Therapy Areas: Infectious Diseases
Ichor Biologics announces receipt of USD300,000 grant from NIH for development of therapeutic antibodies against hantavirus infections
13 May 2019 -

Ichor Biologics, a developer of human monoclonal antibodies to treat infectious diseases, announced on Monday that it has received a USD300,000 grant from the US National Institutes of Health to utilise its platform technology for the development of broadly neutralizing antibodies to treat deadly hantavirus infections, which cause a severe febrile disease termed hantavirus cardiopulmonary syndrome (HCPS).

According to the company, HCPS leads to death in up to 40% of otherwise healthy individuals. It added that hantaviruses are typically transmitted from rodent-to-person, however there is evidence that at least one strain, Andes hantavirus, is able to spread person-to-person.

Hantavirus infections are considered to be rare, but factors such as climate change and urbanisation are expected to increase the incidence of infections in the future. Due to the high mortality rate, potential for intentional dissemination and lack of any effective treatment, the National Institutes of Health (NIH), Centers for Disease Control (CDC) and Department of Defense (DoD) all consider hantavirus a potential bioterrorism threat.

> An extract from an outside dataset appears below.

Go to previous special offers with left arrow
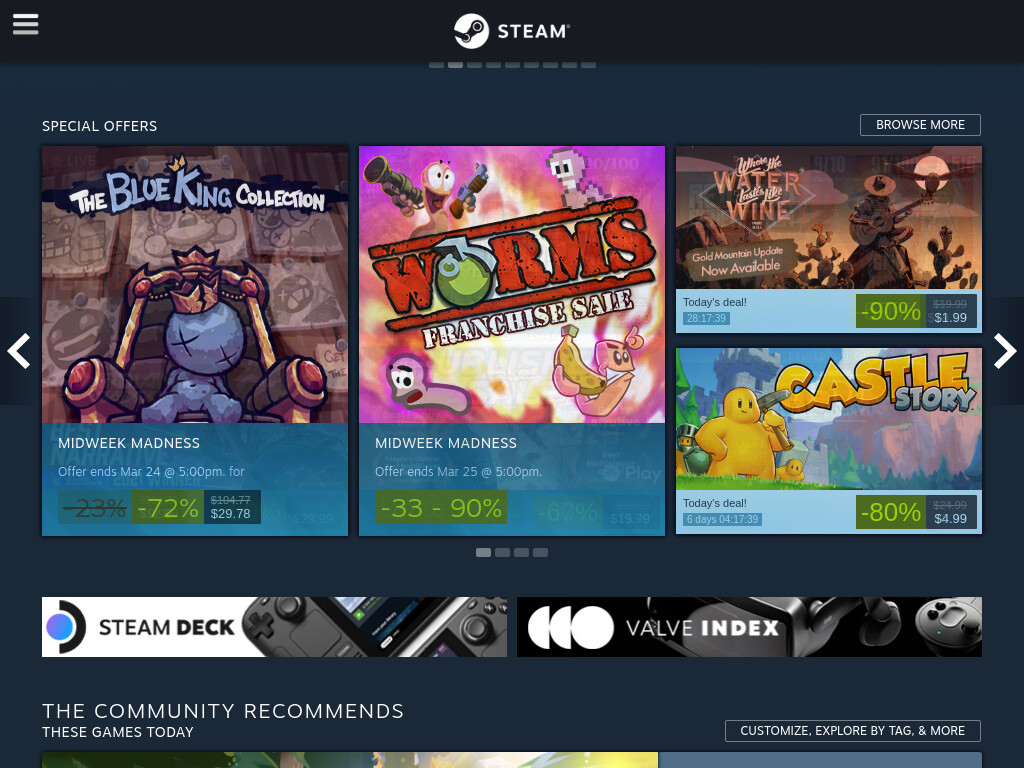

Based in New York City, Ichor Biologics has developed a multifaceted platform that identifies the key immune responses that correlate with protection from infectious diseases and engineers its antibody therapeutics to induce these protective immune responses in patients suffering from acute disease. The company also utilises proprietary machine learning software to predict antibody-pathogen binding regions and make high affinity variants of its therapeutic antibody candidates. In addition. Ichor offers Ab discovery and development services to biotechnology companies interested in developing antibody-based therapeutics.